L’autrice est docteure en philosophie et essayiste
Le mois dernier, j’ai été invitée par un professeur de sociologie d’un collège de la grande région de Montréal à participer à une conférence sur la question du sexe et du genre dans le cadre d’une Semaine des sciences humaines qui avait lieu dans cet établissement.
La question de la réalité des sexes apparait incontournable quand on veut réfléchir sur le corps, la sexualité et le féminisme, sujets qui m’intéressent d’un point de vue philosophique depuis une bonne vingtaine d’années. Je ne peux, dans ce contexte intellectuel, me dispenser de recourir aux concepts de femme et d’homme (j’ai expliqué cela de manière plus approfondie dans un article des Cahiers Société). J’ajouterais que nous sommes tous concernés par cet aspect inéluctable de notre anatomie, puisque le sexe est une condition de notre humanité.
Or, les organisateurs ont décidé d’annuler la conférence, suite à des pressions de professeurs et d’étudiants jugeant le sujet trop « sensible ». Selon certains d’entre eux, le simple fait d’aborder la réalité des sexes relèverait de la « transphobie », un terme utilisé de manière très élastique, de nos jours.
Ce sont des raisons similaires qui ont mené récemment à l’annulation de la conférence de la sociologue britannique Alice Sullivan par le ministère de la Justice du Canada. On a fait savoir à cette experte en collecte de données de l’University College de Londres qu’elle ne pouvait parler de la variable du sexe au Canada.

**Entrées de données**.
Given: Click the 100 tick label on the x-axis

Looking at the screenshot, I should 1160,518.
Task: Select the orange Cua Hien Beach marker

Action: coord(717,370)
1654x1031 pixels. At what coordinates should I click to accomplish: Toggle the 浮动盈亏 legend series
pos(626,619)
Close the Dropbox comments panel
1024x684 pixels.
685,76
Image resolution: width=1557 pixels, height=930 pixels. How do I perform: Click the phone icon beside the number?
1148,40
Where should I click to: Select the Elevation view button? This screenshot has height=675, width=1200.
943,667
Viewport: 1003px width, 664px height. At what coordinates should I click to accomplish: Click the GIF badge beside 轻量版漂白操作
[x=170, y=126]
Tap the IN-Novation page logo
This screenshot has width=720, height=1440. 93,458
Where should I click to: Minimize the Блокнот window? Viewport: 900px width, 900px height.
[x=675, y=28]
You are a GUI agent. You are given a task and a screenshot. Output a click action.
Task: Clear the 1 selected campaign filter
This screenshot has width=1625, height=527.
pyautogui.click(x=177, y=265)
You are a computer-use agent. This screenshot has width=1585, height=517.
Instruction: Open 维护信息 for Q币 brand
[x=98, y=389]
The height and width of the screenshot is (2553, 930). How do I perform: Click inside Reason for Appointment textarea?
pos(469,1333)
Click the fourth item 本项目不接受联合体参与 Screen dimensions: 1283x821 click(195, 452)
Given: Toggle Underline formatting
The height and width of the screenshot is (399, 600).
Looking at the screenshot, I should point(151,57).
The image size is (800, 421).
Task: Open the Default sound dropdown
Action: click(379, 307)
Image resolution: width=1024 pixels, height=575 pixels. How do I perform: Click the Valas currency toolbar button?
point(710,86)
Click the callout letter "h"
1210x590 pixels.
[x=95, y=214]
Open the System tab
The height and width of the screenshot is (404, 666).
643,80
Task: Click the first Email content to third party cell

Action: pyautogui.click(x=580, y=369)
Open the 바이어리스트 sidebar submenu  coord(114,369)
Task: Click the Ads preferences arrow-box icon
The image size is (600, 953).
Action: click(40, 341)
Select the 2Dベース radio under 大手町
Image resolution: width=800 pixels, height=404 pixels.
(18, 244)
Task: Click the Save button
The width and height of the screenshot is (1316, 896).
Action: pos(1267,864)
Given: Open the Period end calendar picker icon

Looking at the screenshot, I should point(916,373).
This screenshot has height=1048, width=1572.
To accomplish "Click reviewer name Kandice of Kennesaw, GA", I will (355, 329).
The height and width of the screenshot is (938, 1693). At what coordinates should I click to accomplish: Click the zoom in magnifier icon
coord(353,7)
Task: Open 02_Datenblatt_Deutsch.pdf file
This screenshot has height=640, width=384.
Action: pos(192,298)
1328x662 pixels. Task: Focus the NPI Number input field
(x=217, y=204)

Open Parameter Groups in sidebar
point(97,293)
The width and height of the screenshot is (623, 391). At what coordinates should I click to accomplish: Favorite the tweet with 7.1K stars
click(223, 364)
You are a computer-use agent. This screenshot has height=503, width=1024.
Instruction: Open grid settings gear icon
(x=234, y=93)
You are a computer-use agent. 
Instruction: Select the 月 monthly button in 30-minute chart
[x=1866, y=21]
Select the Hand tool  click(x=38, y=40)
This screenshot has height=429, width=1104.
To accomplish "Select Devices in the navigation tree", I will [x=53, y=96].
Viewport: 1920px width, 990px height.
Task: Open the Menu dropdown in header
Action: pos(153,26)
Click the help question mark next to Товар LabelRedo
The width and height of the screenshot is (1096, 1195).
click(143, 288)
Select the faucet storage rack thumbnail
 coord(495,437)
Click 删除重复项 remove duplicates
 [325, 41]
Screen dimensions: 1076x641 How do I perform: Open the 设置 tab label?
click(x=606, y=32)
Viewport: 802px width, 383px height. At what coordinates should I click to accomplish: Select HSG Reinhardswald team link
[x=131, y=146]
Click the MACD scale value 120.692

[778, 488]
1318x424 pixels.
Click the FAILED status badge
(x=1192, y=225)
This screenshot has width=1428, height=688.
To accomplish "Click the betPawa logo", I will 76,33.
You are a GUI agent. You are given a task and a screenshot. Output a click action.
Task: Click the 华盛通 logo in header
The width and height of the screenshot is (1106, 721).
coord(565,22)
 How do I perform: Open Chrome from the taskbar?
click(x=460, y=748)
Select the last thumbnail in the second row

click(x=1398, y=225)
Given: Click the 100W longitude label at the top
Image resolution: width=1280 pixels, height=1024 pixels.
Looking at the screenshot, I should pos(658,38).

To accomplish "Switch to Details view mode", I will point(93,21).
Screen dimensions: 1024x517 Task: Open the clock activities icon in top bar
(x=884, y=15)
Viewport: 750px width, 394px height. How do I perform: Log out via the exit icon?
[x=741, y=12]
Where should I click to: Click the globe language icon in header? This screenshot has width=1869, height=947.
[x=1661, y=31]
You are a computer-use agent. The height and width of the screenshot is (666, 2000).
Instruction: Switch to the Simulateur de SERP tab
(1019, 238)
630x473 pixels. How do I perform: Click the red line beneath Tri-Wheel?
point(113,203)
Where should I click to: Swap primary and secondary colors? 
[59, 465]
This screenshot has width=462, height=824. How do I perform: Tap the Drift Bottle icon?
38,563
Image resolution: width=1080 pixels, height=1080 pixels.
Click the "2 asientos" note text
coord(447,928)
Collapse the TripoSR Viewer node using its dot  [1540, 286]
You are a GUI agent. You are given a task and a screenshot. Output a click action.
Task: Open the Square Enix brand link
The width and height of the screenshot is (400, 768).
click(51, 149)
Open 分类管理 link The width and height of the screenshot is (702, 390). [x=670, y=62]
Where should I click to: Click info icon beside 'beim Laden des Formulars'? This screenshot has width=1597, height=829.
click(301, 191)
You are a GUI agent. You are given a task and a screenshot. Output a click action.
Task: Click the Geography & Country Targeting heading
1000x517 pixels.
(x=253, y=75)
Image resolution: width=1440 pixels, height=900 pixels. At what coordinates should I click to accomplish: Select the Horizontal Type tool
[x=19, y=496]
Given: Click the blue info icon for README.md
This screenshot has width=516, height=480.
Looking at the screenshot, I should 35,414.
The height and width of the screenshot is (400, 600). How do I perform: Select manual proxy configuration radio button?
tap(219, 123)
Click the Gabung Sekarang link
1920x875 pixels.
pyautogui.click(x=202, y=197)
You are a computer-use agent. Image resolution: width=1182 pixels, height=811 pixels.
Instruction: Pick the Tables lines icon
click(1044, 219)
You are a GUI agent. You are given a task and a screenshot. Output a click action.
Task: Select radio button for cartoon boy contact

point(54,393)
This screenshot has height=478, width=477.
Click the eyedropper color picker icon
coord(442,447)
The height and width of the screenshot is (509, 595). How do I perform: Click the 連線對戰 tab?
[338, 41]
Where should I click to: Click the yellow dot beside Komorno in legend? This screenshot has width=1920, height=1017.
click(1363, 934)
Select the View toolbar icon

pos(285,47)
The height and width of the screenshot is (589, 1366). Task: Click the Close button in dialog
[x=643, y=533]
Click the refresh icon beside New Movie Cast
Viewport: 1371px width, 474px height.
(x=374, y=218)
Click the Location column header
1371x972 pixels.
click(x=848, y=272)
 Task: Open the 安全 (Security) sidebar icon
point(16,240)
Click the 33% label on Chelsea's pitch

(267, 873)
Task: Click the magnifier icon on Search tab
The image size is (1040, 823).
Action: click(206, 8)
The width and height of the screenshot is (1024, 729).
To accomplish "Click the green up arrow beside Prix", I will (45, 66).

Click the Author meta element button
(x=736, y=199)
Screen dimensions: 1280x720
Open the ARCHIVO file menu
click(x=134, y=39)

**Activité 1**. Dans le texte sur l'annulation de la conférence, quels sujets l'autrice dit-elle étudier d'un point de vue philosophique depuis une vingtaine d'années ?
**Activité 2**. Rédigez la suite du texte sur l'annulation de la conférence, en commençant juste après sa dernière phrase.

**Corrigé 1**. Le corps, la sexualité et le féminisme.

**Corrigé 2**.
Nous sommes en droit de nous demander s’il est encore possible de parler de l’anatomie humaine dans nos institutions d’enseignement ainsi que dans nos instances gouvernementales? Sommes-nous maintenant sommés de nous taire face à des individus ayant décidé qu’une théorie de l’identité de genre, souvent incohérente et loin de faire l’unanimité, devait dorénavant triompher dans les murs des institutions d’enseignement, jusqu’à rendre inaudible la mention de notre réalité d’être sexué? Est-il encore possible, dans un tel contexte, d’émettre des désaccords et de défendre la liberté d’expression?
L’humain peut certes chercher à se défaire des traditions et remettre en question les rôles sociaux associés culturellement aux sexes (que plusieurs appellent le « genre »). C’est d’ailleurs ce que font les féministes depuis très longtemps et je m’inscris dans cette volonté de se défaire des injonctions sociales.
Mais les humains, comme dans le règne animal, se déclinent en femelles et en mâles, les femmes et les hommes. Quelle est la logique de censurer des personnes rappelant des définitions provenant de dictionnaires et une description de l’appareil reproducteur féminin telle qu’indiquée dans les ouvrages de références en biologie? Doit-on craindre que des ouvrages que l’on trouve dans des bibliothèques et des librairies soient également dans la mire de militants pour qui rien ne devrait leur rappeler cette réalité?
Le point de vue que je défends est celui de reconnaitre la réalité des sexes, tout en célébrant la pluralité des expressions de soi chez l’humain. Aussi, je ne considère pas qu’il existe une sorte de sentiment fixe que l’on pourrait appeler « femme ». Je ne considère pas non plus que « femme » est un mot duquel on peut se réclamer sans autre paramètre que sa volonté individuelle. Si un mot n’a pas de définition commune, il ne veut tout simplement rien dire.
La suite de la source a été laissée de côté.